勇者と勇者
「そんなのって許せない!!」
声が出た。久し振りに怒って、アーティは聖剣を強く強く握り締める。
驚いたように目を開いてこちらを見るフィールを、アーティは強く強く睨み付け、続いて手にした聖剣へ、叱咤する。或いは、自分へか。
「いい加減にしなさい!わたしたちが頑張らないといけないんだから、しっかりするの!!」
魔王が存在しているだけで、周りをぐるりと取り囲む魔の海ーー魔海に世界は徐々に飲まれていく。
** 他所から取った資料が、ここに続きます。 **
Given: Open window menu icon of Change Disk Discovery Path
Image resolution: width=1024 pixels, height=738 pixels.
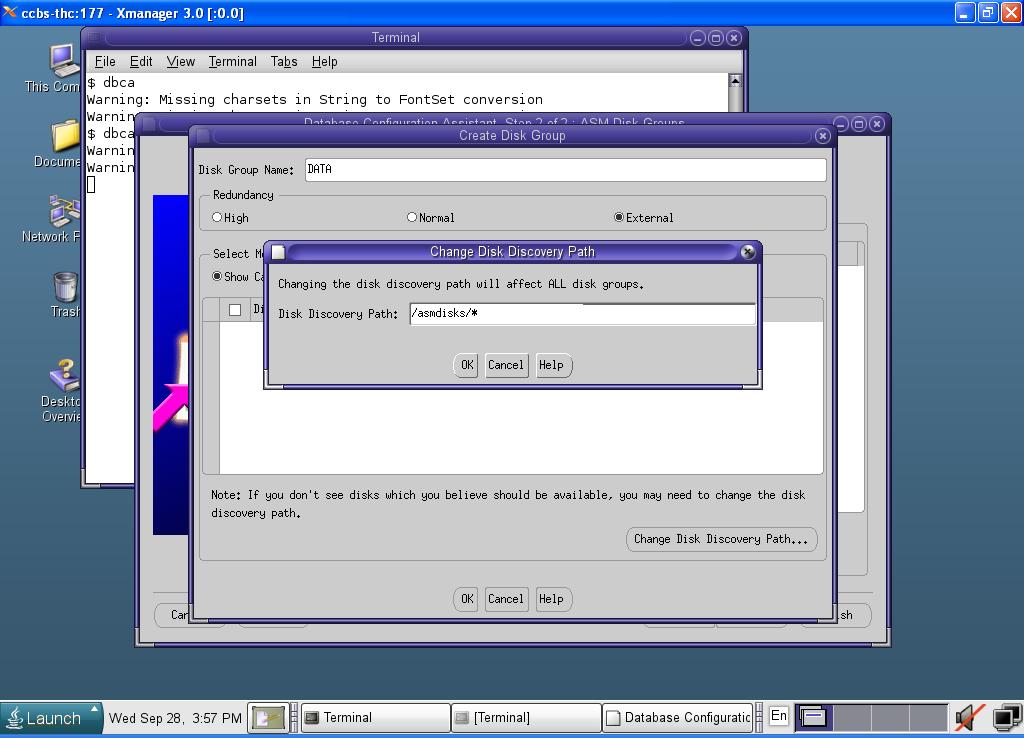Looking at the screenshot, I should pos(279,252).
ここは、そういう世界なのだから。
全く、酷い話だ。
極めて単純な仕組みでヘドが出る。
ムカムカと腹を立てながら、アーティは急いでベッドを飛び降りる。
穏やかにこちらを見守るフィールは、一体何を考えているのか分からない。分からないのが、無性に悲しくて寂しい。これは聖剣の気持ちなのか、自分自身の気持ちなのか、区別がつかないのはまだ聖剣の所有者として未熟なせいなのか。
いつまでも前の所有者を引きずっている聖剣には、正直同情はする。それだけ好きだったのだろうに。
しかし、そうも言っていられないのだから仕方がない。
「有り難う。君は強い娘だね」
フィールがにこりと笑う。
あまり、その笑顔を向けないで欲しいというのに。
「あなただって、つまり魔王としては素人なのよね。ならわたしにだって勝ち目があるわ」
「というか、君にしか勝ち目はない。俺の時もそうだったからね」
因みに俺はお姫様じゃなくて一般人だったけれどねと呟いて、自ら刺した手を眺める。淡々としているように見えるが、一体何を思っているかは分からない。
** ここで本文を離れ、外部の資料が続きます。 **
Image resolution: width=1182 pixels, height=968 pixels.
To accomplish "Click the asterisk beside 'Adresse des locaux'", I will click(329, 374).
「さてと、どうしようか?ああそうだ。先ずはこうしよう」
いい事を思い付いたとばかりにこちらに向き直り、魔王が片手を差し伸べる。ナイフで傷一つつかなかったあの人間のようにしか見えない掌を。
「一緒に行こう、シード」
「『シード』?」
「そいつの名前だよ。聖剣カインシード。俺と君が組めば怖いものはない。俺だってそう何度も殺されたくはないからね。名案だ」
ズキリと心が痛む。
勇者フィールは世界を救った。だが、その後彼はどうなったのか知る者は居ない。語り継がれているのは魔王を倒すまでの彼の話。アーティは彼の大ファンだから当然探したけれど見つからなかった。
「何かあったの?」
「お姫様に話すような事じゃないよ」
「わたくしはーーわたしは、姫ではなくて、勇者よ!」
ムッとして、アーティが宣言する。
除け者にされたようで腹が立った、というのが本音だが、兎に角、手にした聖剣に向かって彼女は叫んだ。
「いい?聖剣カインシード。わたしが貴方の新しい勇者なの!自分で選んだんだからちゃんと責任持ちなさい!!」
怒鳴り付けると叱られた聖剣が小さく震えたような気がした。これはとんだ臆病者だったようだ。
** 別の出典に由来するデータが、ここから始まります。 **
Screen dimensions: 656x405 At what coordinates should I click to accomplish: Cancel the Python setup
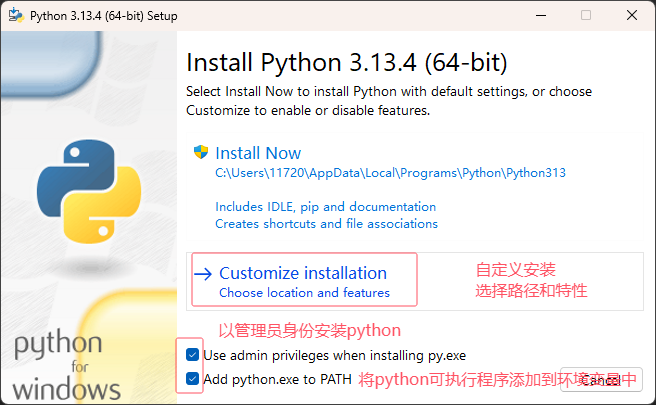(x=601, y=380)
そんなこちらに目を向けて、フィールが可笑しそうにくつくつと笑う。
「良かった、交渉は決裂だ。いや、乗ってこられたらどうしようかなってちょっと心配しちゃってね。そんな自分が可笑しくて」
その時、
「アーティ、…姫様!!ご無事ですか!?」
「アリスリン!」
「驚いた。もう起きた人間がいるんだね」
乱暴に扉を叩く音とメイドの声にはっとする。
さっきから散々騒いでいるのだから、誰か来るのは当然だ。察するに今まで何かの力で眠らされていたのだろう。
「もう少し話していたかったけど、…まあいいや」
「っ!?」
頬に触れる感触にドキリとする。いつの間にか背後を取られていた。そればかりか、背後からまるで指導でもするかのように手を添えて、聖剣を無理やり構えさせられる。
というよりも抱き締められているかのようで、
アーティは大いに混乱した。
耳元を擽るフィールの声が、何と言うか、
愛しくて。
「じゃあね、アーティ。ちゃんと俺を追い掛けて来て、倒してね。それまで『姫』は拐って行くよ、勇者様」
そうして、魔王は居なくなった。
現れた時と同じ様に唐突に。
扉を蹴り開けたロウンが来た時には、
アーティは一人茫然と床に座り込んでいた。
まるで心の一部が抜け落ちて、何かに拐われてしまったかの様に。